For your marketing and sales department, you might implement an MoE or MoD model connected with as many data sources as possible to provide an exhaustive answer.
🆘Generic LLMs need help
You might think of LLMs like ChatGPT as the oracle that knows it all, but that isn’t how they were built in the first place. First and foremost, LLMs aim to ‘understand’ our language by predicting the next word. Having accomplished that, we discovered they are pretty good at answering questions but need help.

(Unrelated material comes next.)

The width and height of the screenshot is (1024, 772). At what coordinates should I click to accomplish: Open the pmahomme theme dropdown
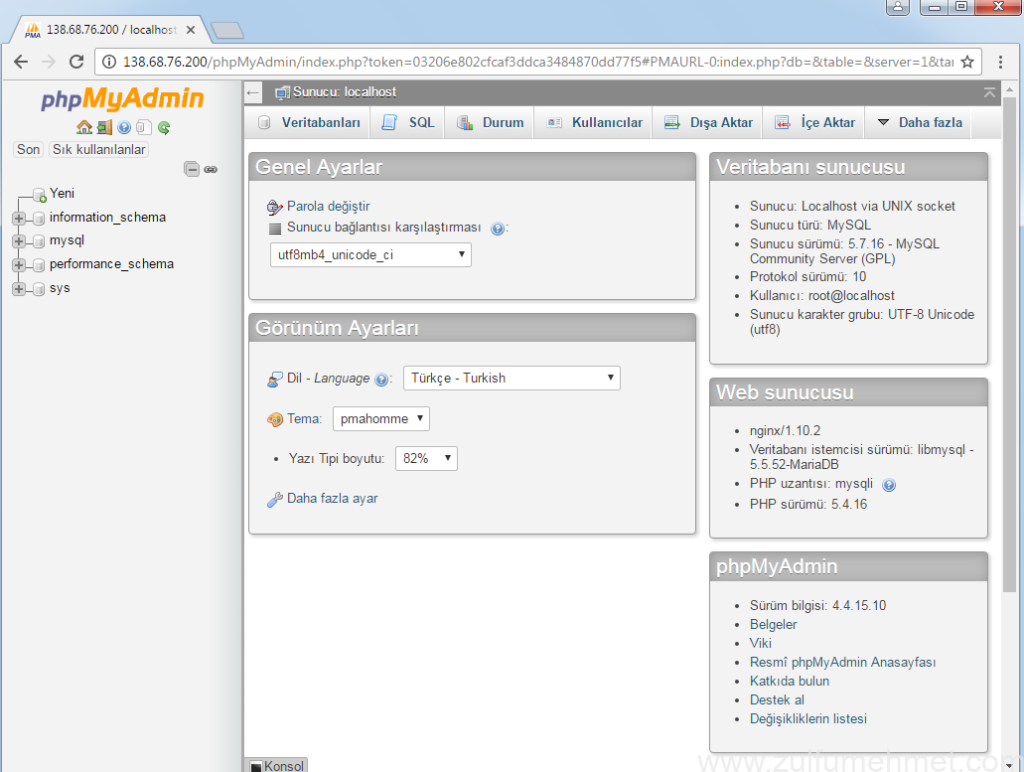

For instance, we discovered that LLMs produce better answers when we tell them to show us the steps they take to come up with the answer. Also, when we add additional information to the user’s prompt, such as you are a customer service agent from company X, and reply in a friendly tone to this prompt, the LLM will produce answers more appropriately.
🧑🤝🧑Human LLMs
Personally, I find it funny to see that LLMs work very much like Humans. They produce better answers when they are:
· Experts focused on one topic,
· Work in a structured way and,
· Have access to the right data.
And finally, they even lie, or we call it hallucinate, when they are let free.
🤖Multi-Agent Models: The Future of AI Agents
The next step in the evolution of AI agents could be having multiple agents working together to solve complex problems. You might have seen the visuals where different AI agents represent every expertise in an organisation, and together, they ‘run’ the company.
Imagine answering a Request For Proposal (RFP) from a prospect. You import the RFP into the AI model and request it to make a proposal. You could have the following workflow:
· The Pre-sales engineer Agent selects the correct services,
· The Marketing Agent create content,
· The Sales Agent sets the pricing,
· And have the Finance and Legal Agent add the T&Cs.
Every agent is an expert in its field, so the theory is that this would provide the best results. This is promising but also very much in its infancy, with systems like this producing output of a highly inconsistent quality level.
📢Conclusion
In conclusion, Agent or Multi-Agent systems represent a significant step forward in the field of AI. By implementing AI agents, LLMs can provide more accurate and comprehensive responses to complex user queries.